Objective 1: From the passage about Moynihan, transcribe word for word the stretch starting at "Dooley are the" and ending at "primary in Massachusetts.".
Objective 2: According to the passage about Moynihan, what does the tenant farmer pay him each year for the use of his land?

Document text:
Moynihan's wife Elizabeth, a part-time painter, sculptor and the mother of three teen-age children, says that her husband is, above all things, a word man who is "happiest when he writes every day." He goes to bed reading and wakes up writing—when he sleeps at all, that is. Most nights are a series of fitful catnaps, often with spells at the typewriter in between. At the family's 600-acre dairy farm in upstate New York, there is an old schoolhouse on the property that Moynihan uses as his word-mill whenever he has a chance to leave his U.N. life behind. The farming is done by a local tenant who pays Moynihan $350 and 23 gallons of maple syrup a year for the use of the land. At present, Landlord Moynihan is writing the introduction for a volume of collected David Levine drawings, doing "a long essay on the rise of frustration as a mode of social expression," and has just completed a report for the Rockefeller Commission on Critical Choices, "The Quality of Life"—a topic that even Moynihan found intimidatingly sweeping.

Unlike many independently wealthy ambassadors, Moynihan lives entirely off his $44,600 U.N. salary. The Moynihans are provided with the Waldorf suite, a car and a driver. But their only servant is Hives, a life-sized papier-mache butler who stands at the door of the apartment wearing the castaway clothes of a warm-blooded English butler who once worked for them. The figure is the creation of their son Tim. With all three children away at school, Hives and a wire-haired fox terrier named Mr.

Dooley are the only other live-in members of the Moynihan family. At home, there is a casual, rumpled air about the man. In public, he wears meticulously tailored suits, and his voice acquires a reserved, almost harrumphing Tory tone.

In both incarnations, he occasionally indulges a well-cultivated taste for Dubonnet, Scotch, brandy, port or stout. Even Moynihan's critics concede that his unfailing Irish wit and cheer make him a good man to take on a pub crawl.

Moynihan's spreading popularity has inevitably given rise to speculation that he may run for public office, and he is reportedly being strongly urged by supporters to seek the Democratic nomination for the New York Senate seat now held by Republican Senator James Buckley. But Moynihan has denied any intention of running, and he removed his name last week from the ballot for the Democratic primary in Massachusetts.

Data lines:
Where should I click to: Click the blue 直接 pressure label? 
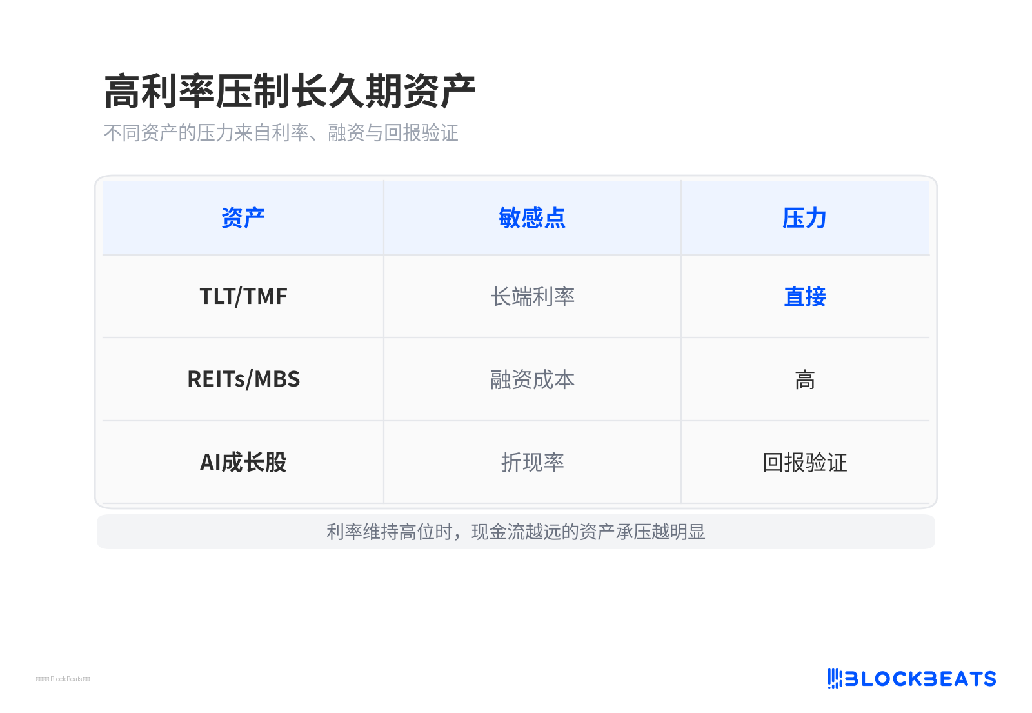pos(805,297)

Task response 1:
Dooley are the only other live-in members of the Moynihan family. At home, there is a casual, rumpled air about the man. In public, he wears meticulously tailored suits, and his voice acquires a reserved, almost harrumphing Tory tone.

In both incarnations, he occasionally indulges a well-cultivated taste for Dubonnet, Scotch, brandy, port or stout. Even Moynihan's critics concede that his unfailing Irish wit and cheer make him a good man to take on a pub crawl.

Moynihan's spreading popularity has inevitably given rise to speculation that he may run for public office, and he is reportedly being strongly urged by supporters to seek the Democratic nomination for the New York Senate seat now held by Republican Senator James Buckley. But Moynihan has denied any intention of running, and he removed his name last week from the ballot for the Democratic primary in Massachusetts.

Task response 2: $350 and 23 gallons of maple syrup a year.